WHAT TO PRODUCE.
With no omissions, write out every record given below.

Top of EXTRACTED DATA

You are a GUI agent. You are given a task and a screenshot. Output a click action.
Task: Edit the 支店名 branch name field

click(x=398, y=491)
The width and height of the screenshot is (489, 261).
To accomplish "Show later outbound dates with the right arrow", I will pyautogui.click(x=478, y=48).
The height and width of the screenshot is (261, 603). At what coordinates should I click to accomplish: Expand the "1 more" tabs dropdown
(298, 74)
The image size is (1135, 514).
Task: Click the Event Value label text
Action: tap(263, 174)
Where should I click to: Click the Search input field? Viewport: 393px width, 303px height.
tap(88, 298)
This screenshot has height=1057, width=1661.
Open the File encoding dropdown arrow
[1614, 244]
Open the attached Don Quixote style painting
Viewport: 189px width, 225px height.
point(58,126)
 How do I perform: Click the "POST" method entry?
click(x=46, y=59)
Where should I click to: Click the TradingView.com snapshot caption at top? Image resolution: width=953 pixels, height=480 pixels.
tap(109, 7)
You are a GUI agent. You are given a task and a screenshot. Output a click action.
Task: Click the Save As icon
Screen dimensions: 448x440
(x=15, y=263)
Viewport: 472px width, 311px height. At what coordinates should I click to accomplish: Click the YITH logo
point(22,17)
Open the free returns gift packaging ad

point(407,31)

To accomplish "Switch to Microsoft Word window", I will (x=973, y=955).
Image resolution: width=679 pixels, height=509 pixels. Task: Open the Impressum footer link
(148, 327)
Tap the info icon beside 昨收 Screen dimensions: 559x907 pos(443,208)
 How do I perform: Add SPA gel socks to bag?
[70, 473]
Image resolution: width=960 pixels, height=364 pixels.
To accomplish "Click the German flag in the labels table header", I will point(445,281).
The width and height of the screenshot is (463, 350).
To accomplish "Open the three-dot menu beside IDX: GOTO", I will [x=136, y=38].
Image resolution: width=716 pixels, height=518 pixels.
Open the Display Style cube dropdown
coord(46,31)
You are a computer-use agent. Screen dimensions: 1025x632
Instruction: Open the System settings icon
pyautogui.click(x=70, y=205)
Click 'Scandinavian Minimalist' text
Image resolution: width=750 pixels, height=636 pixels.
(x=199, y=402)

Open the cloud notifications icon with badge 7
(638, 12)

Bottom of EXTRACTED DATA

ANSWER.
You are a GUI agent. You are given a task and a screenshot. Output a click action.
Task: Edit the 支店名 branch name field

click(x=398, y=491)
The width and height of the screenshot is (489, 261).
To accomplish "Show later outbound dates with the right arrow", I will pyautogui.click(x=478, y=48).
The height and width of the screenshot is (261, 603). At what coordinates should I click to accomplish: Expand the "1 more" tabs dropdown
(298, 74)
The image size is (1135, 514).
Task: Click the Event Value label text
Action: tap(263, 174)
Where should I click to: Click the Search input field? Viewport: 393px width, 303px height.
tap(88, 298)
This screenshot has height=1057, width=1661.
Open the File encoding dropdown arrow
[1614, 244]
Open the attached Don Quixote style painting
Viewport: 189px width, 225px height.
point(58,126)
 How do I perform: Click the "POST" method entry?
click(x=46, y=59)
Where should I click to: Click the TradingView.com snapshot caption at top? Image resolution: width=953 pixels, height=480 pixels.
tap(109, 7)
You are a GUI agent. You are given a task and a screenshot. Output a click action.
Task: Click the Save As icon
Screen dimensions: 448x440
(x=15, y=263)
Viewport: 472px width, 311px height. At what coordinates should I click to accomplish: Click the YITH logo
point(22,17)
Open the free returns gift packaging ad

point(407,31)

To accomplish "Switch to Microsoft Word window", I will (x=973, y=955).
Image resolution: width=679 pixels, height=509 pixels. Task: Open the Impressum footer link
(148, 327)
Tap the info icon beside 昨收 Screen dimensions: 559x907 pos(443,208)
 How do I perform: Add SPA gel socks to bag?
[70, 473]
Image resolution: width=960 pixels, height=364 pixels.
To accomplish "Click the German flag in the labels table header", I will point(445,281).
The width and height of the screenshot is (463, 350).
To accomplish "Open the three-dot menu beside IDX: GOTO", I will [x=136, y=38].
Image resolution: width=716 pixels, height=518 pixels.
Open the Display Style cube dropdown
coord(46,31)
You are a computer-use agent. Screen dimensions: 1025x632
Instruction: Open the System settings icon
pyautogui.click(x=70, y=205)
Click 'Scandinavian Minimalist' text
Image resolution: width=750 pixels, height=636 pixels.
(x=199, y=402)

Open the cloud notifications icon with badge 7
(638, 12)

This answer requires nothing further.